*** Opening Records provided ***

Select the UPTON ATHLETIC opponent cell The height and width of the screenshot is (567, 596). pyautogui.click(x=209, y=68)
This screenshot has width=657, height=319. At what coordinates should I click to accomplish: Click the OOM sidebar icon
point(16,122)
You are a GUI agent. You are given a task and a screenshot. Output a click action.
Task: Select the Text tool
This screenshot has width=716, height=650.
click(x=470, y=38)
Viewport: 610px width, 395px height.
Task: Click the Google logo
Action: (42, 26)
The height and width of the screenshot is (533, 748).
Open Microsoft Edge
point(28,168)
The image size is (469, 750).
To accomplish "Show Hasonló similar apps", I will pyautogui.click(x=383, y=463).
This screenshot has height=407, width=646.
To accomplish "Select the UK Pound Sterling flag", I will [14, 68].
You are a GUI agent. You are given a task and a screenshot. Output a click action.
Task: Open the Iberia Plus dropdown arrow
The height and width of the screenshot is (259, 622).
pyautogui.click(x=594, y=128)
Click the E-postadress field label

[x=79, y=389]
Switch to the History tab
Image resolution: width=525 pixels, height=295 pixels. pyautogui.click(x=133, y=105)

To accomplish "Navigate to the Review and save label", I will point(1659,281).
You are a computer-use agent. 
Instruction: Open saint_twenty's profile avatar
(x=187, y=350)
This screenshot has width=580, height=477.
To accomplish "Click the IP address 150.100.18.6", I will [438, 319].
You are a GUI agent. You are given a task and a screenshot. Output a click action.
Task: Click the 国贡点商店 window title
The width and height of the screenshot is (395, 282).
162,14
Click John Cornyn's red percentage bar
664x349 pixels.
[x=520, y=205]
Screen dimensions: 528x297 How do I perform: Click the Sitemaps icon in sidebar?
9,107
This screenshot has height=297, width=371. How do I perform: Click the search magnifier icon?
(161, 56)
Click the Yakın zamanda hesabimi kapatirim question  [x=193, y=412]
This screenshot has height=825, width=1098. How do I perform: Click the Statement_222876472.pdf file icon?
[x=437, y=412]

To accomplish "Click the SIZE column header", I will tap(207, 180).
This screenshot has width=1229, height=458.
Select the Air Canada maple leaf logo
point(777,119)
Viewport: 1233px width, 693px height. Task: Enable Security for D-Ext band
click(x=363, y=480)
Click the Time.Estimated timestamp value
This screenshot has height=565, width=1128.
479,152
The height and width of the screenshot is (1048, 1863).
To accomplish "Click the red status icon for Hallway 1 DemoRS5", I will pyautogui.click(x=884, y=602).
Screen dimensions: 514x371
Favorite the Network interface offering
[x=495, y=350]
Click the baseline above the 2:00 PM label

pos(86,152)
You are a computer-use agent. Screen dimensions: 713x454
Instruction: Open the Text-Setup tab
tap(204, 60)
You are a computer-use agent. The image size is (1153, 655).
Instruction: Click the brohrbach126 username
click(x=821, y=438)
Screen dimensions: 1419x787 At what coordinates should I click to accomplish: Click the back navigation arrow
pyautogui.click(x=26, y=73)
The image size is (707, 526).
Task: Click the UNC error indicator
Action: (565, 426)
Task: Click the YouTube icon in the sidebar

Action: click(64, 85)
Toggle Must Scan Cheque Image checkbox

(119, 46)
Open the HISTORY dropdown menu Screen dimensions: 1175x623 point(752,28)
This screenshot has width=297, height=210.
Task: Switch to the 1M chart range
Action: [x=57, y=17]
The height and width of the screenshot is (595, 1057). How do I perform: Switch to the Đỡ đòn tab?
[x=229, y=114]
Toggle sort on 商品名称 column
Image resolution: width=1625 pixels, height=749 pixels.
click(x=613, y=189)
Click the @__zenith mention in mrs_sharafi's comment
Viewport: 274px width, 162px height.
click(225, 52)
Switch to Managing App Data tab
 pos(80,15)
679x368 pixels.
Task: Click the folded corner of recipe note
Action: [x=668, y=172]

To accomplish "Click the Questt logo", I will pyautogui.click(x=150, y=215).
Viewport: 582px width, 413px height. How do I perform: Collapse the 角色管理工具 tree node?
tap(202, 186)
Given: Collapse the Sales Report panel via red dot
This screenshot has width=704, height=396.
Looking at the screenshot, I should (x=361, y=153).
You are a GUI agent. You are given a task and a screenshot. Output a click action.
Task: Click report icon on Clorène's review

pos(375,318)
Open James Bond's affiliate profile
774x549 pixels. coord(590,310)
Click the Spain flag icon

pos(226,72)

*** Closing Records provided ***

- _What to work on_
From the line that has "The height and width of the screenshot is (1048, 1863)." through the line that has "You are a computer-use agent. Screen", copy every line exactly as it appears above, and leave out all others.

- _Expected answer_
The height and width of the screenshot is (1048, 1863).
To accomplish "Click the red status icon for Hallway 1 DemoRS5", I will pyautogui.click(x=884, y=602).
Screen dimensions: 514x371
Favorite the Network interface offering
[x=495, y=350]
Click the baseline above the 2:00 PM label

pos(86,152)
You are a computer-use agent. Screen dimensions: 713x454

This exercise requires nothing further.